A small diaphragmatic defect is closed with permanent suture and Teflon pledgets. Larger defects, or defects whose edges may be under tension, can be closed with synthetic sheet material. Typically, bilateral chest tubes are left in place and connected to water-seal. Intra-abdominal anomalies may be corrected at the time of hernia repair if the patient’s condition is stable, although there remain center-to-center preferences regarding this step. In some cases, abdominal wall fascia may not be closed primarily and these circumstances should be managed as large abdominal wall defects.

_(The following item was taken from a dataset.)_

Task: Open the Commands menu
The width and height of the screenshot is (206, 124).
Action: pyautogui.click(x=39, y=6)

Postoperative management should aim to reduce pulmonary vascular resistance, improve oxygenation, and treat persistent fetal circulation. Frequent arterial blood gas determinations coupled with continuous pulse oximetry or transcutaneous partial pressure of oxygen and carbon dioxide monitoring provide a reliable mechanism of ventilatory status. A variety of vasodilators have been used to prevent and reverse pulmonary hypertension. It is important to realize that minor changes in ventilation can precipitate intense pulmonary vasoconstriction. Finally, one should consider that the lungs are at risk of barotrauma. As a last resort, ECMO may need to be initiated to reverse pulmonary hypertension if conventional methods fail.
In the absence of additional lethal anomalies, mortality is directly related to the degree of pulmonary hypoplasia. Other prognostic indications associated with poor outcome include additional anomalies, polyhydramnios, presence of an intrathoracic stomach bubble, and underdevelopment of the left heart region. Although the majority of these patients present within the first few days of life, patients may present later in life. This cohort of patients often presents with a variety of respiratory symptoms or sometimes bowel obstruction.

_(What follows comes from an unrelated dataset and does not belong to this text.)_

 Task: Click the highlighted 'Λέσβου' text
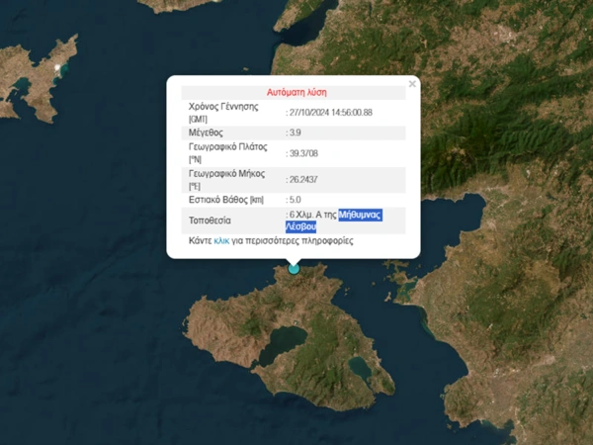pos(300,226)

Morgagni hernia was initially described by Morgagni in 1769. Morgagni hernias are rare and account for less than 5 percent of all diaphragmatic hernias. Unlike Bochdalek hernias, patients with Morgagni hernias typically present later in life.3 Morgagni hernias are hypothesized to arise from the incomplete fusion of the transverse septum to fuse with the sternum and resulting abnormalities of the foramen of Morgagni (Fig. 22-2). These hernias typically are true hernias and possess a hernia sac. Commonly, the defect contains a piece of omentum that enlarges as the person grows and produces the mass within the hernia sac. However, colon and small intestine are capable of passing through larger defects. A right-sided defect occurs in 90 percent of the cases because the left side is protected by the pericardium.